* [Stored items]:
"""

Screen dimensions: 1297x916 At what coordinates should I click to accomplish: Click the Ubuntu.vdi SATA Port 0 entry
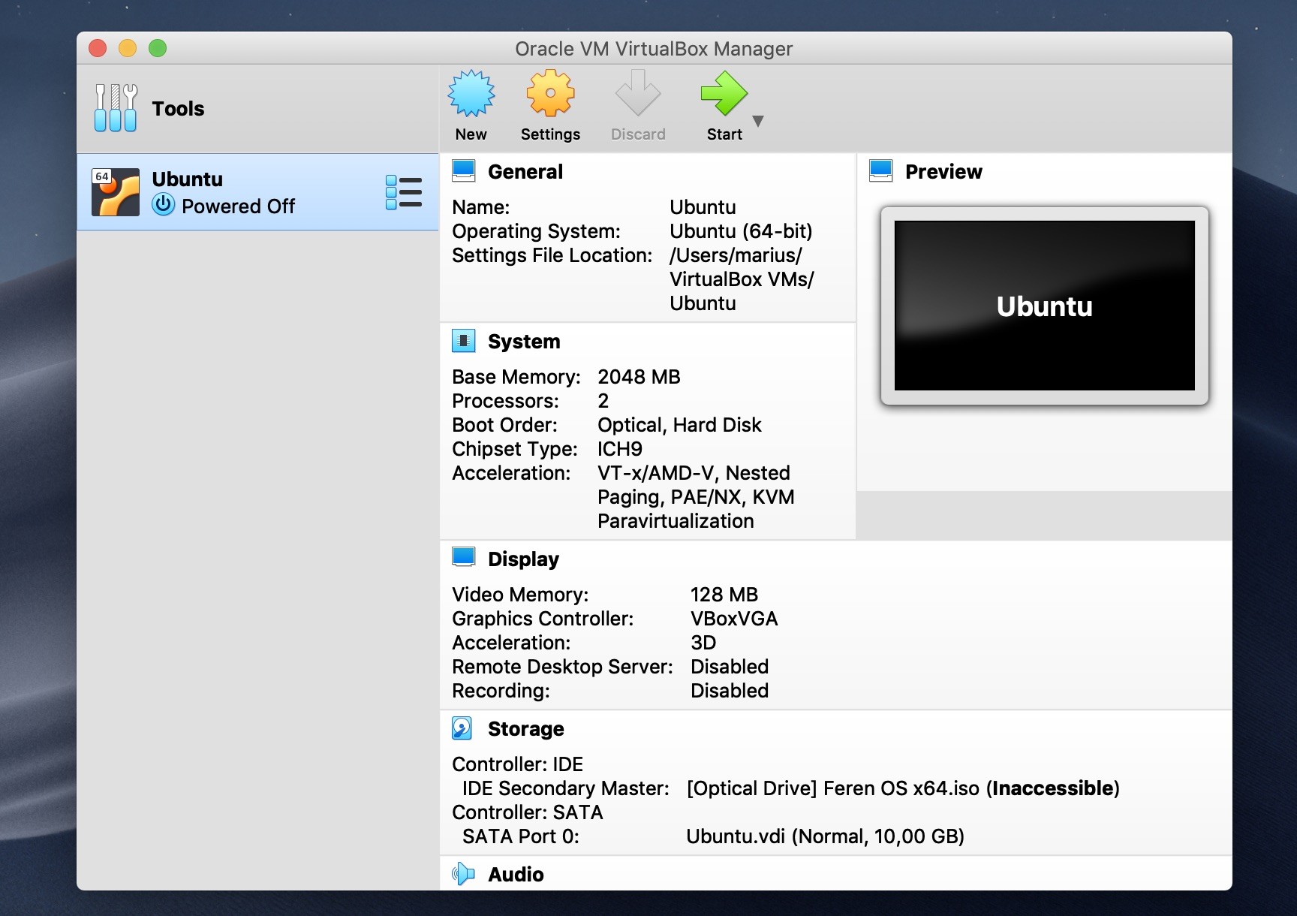[x=824, y=836]
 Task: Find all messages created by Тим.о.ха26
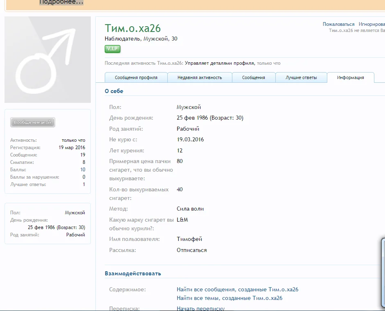click(237, 289)
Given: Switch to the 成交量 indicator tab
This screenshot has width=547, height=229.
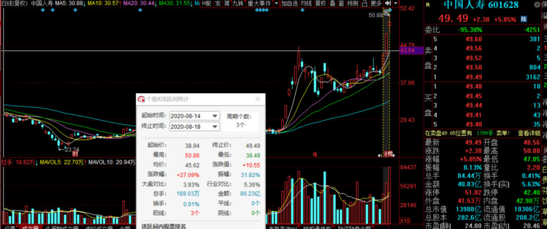Looking at the screenshot, I should tap(30, 227).
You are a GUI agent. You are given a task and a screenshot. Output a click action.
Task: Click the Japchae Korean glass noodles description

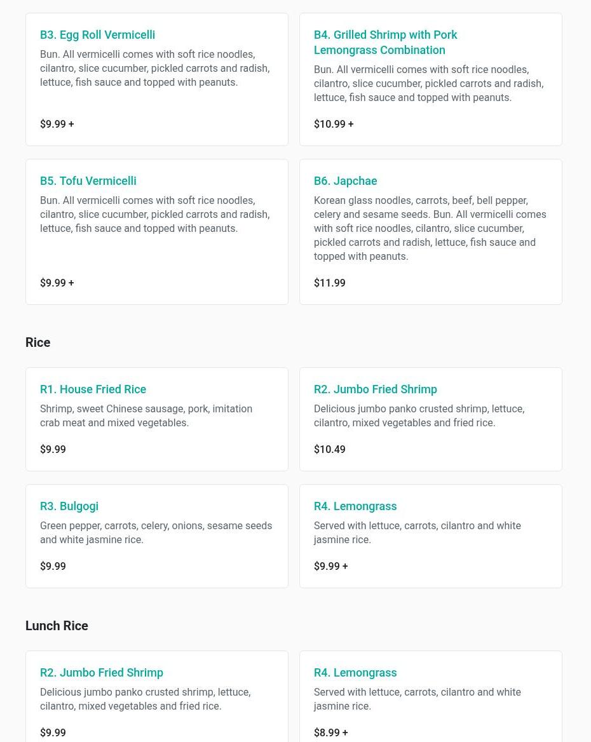[x=430, y=229]
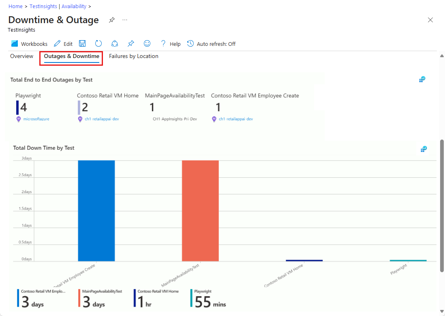
Task: Click the vertical scrollbar thumb
Action: pyautogui.click(x=442, y=206)
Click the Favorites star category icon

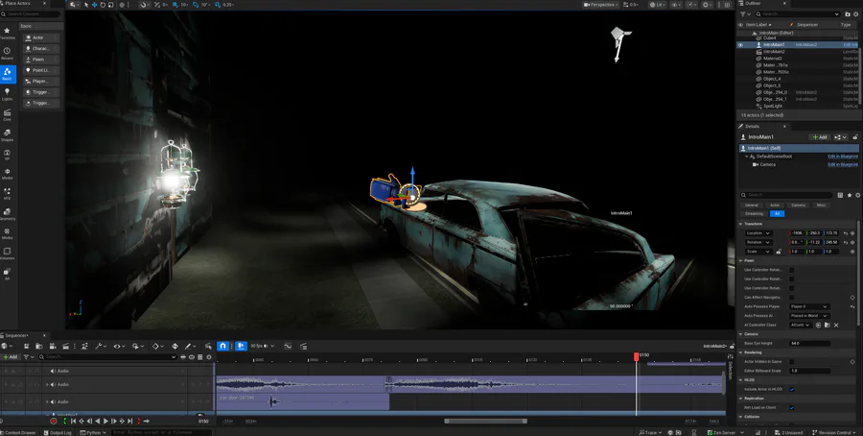8,32
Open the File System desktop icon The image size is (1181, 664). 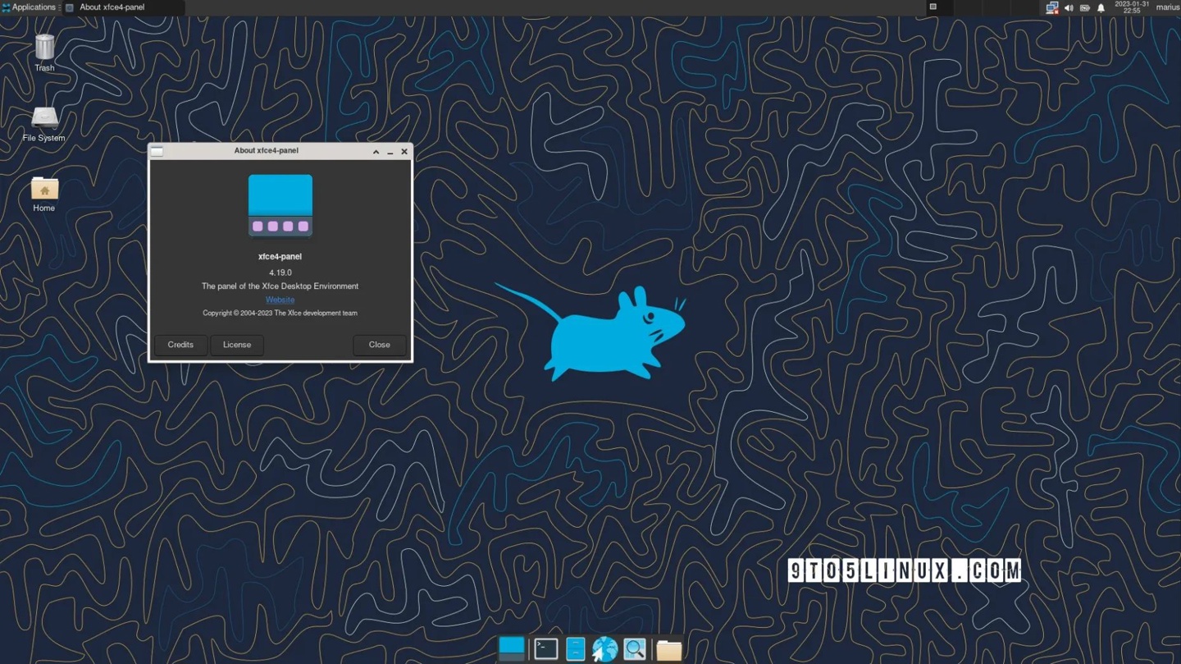click(x=44, y=119)
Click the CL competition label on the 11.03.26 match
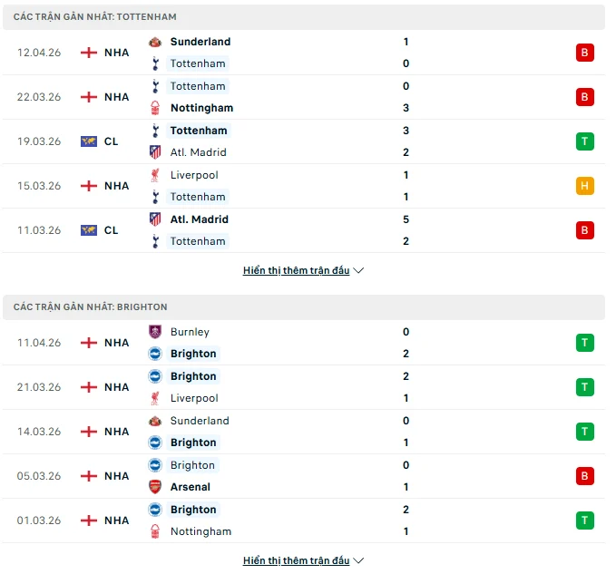 (x=111, y=230)
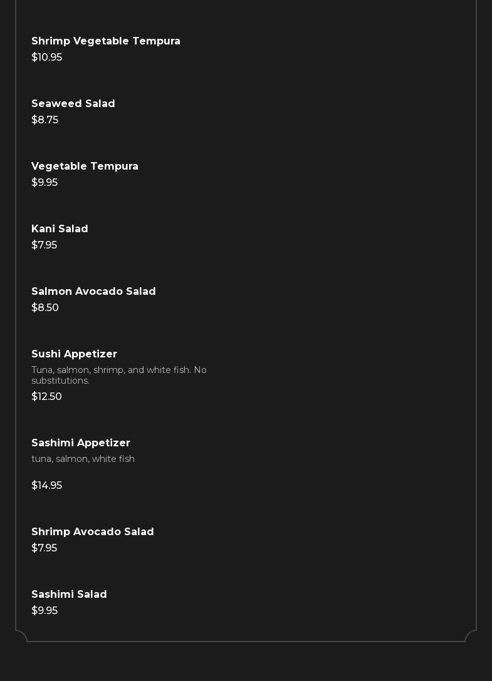Choose the Kani Salad item name
The image size is (492, 681).
click(60, 229)
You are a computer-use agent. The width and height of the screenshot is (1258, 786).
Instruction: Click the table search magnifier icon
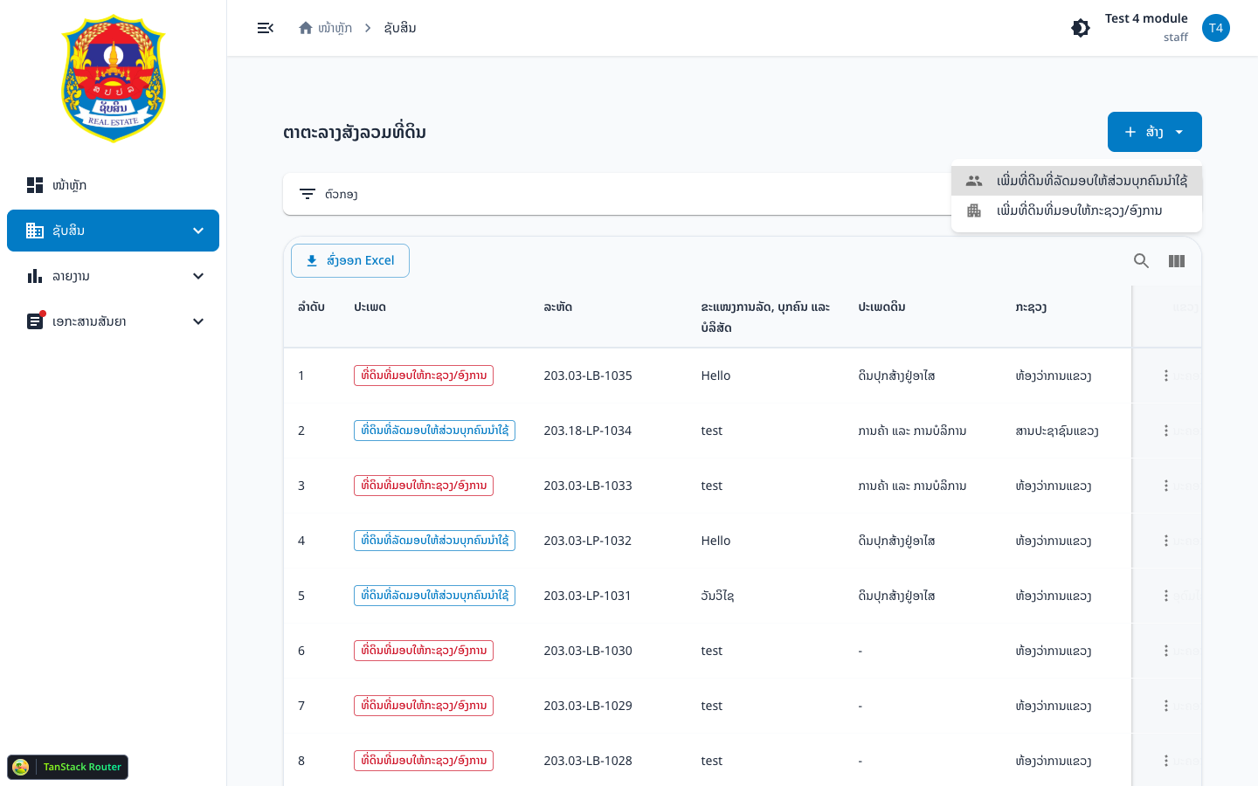(x=1141, y=260)
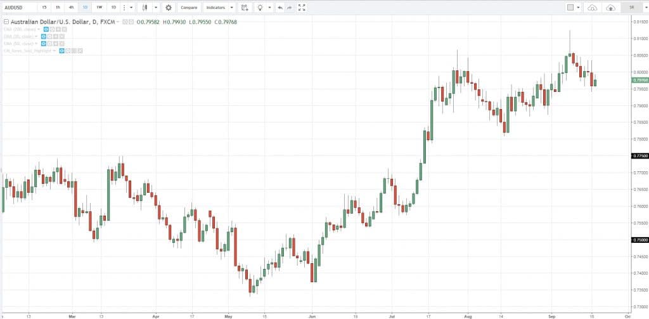Screen dimensions: 649x319
Task: Click the load chart layout cloud icon
Action: 592,8
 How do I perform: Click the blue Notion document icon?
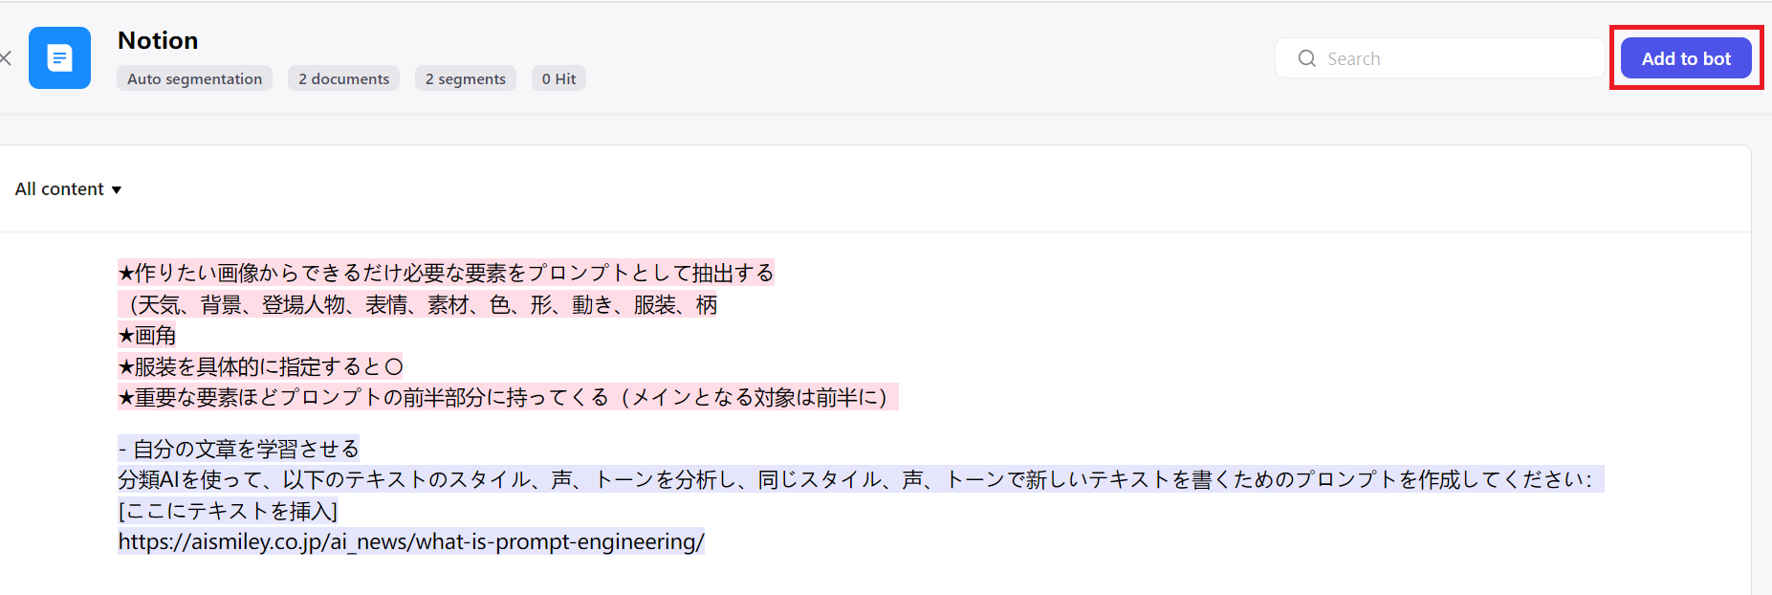click(x=59, y=58)
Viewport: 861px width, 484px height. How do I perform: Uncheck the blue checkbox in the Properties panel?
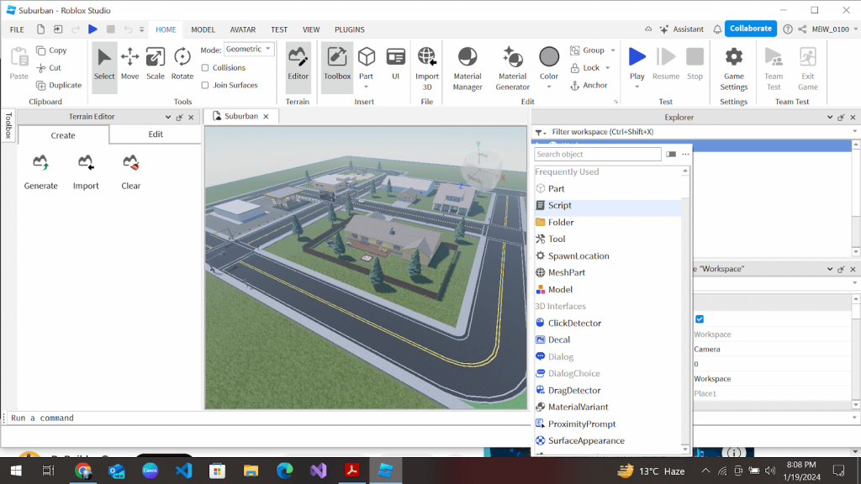click(699, 319)
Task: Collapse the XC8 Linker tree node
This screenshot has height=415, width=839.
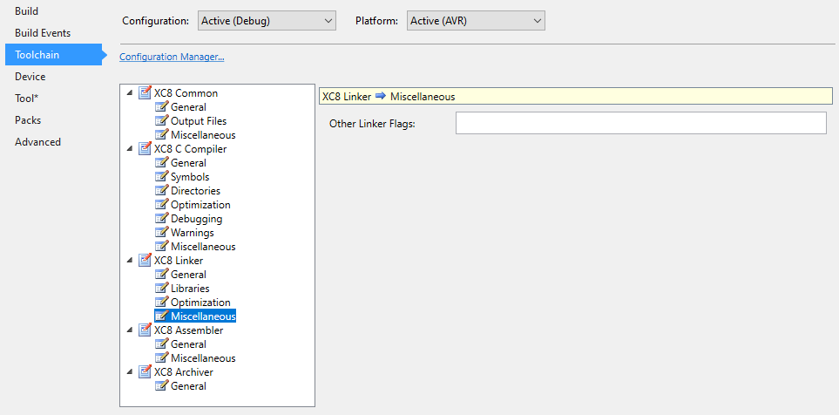Action: 130,261
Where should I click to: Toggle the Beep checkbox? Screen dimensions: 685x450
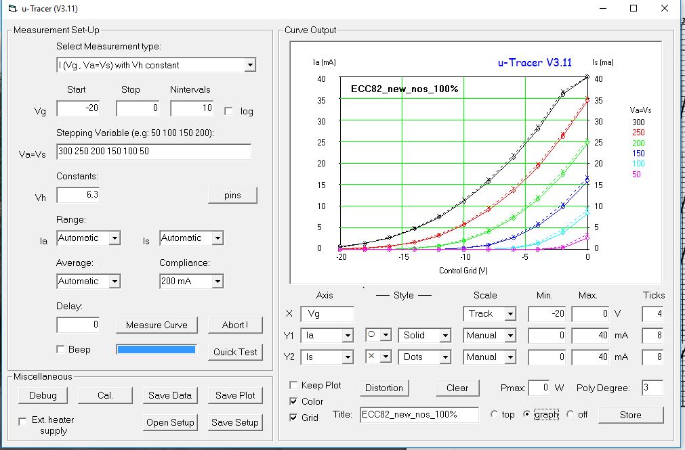click(x=60, y=349)
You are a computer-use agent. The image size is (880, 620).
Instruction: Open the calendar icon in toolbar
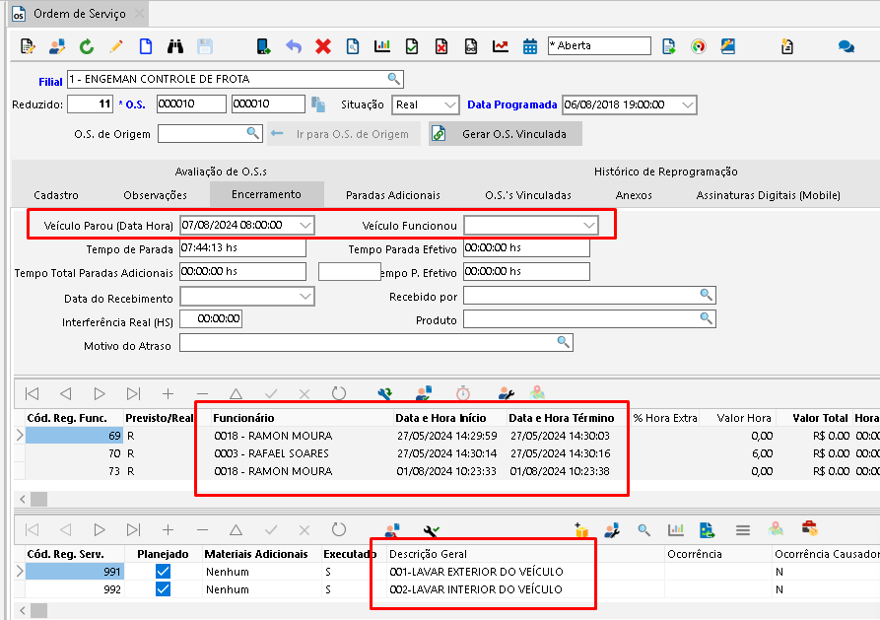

"""

* [TASK STATEMENT]:
Return nothing except the lines from the line with "Task: Collapse the XC8 Linker tree node" through the last line of the records above, copied exactly and without pictures.

* [SOLUTION TO THE EXERCISE]:
Task: Collapse the XC8 Linker tree node
This screenshot has height=415, width=839.
Action: 130,261
Where should I click to: Toggle the Beep checkbox? Screen dimensions: 685x450
click(x=60, y=349)
You are a computer-use agent. The image size is (880, 620).
Instruction: Open the calendar icon in toolbar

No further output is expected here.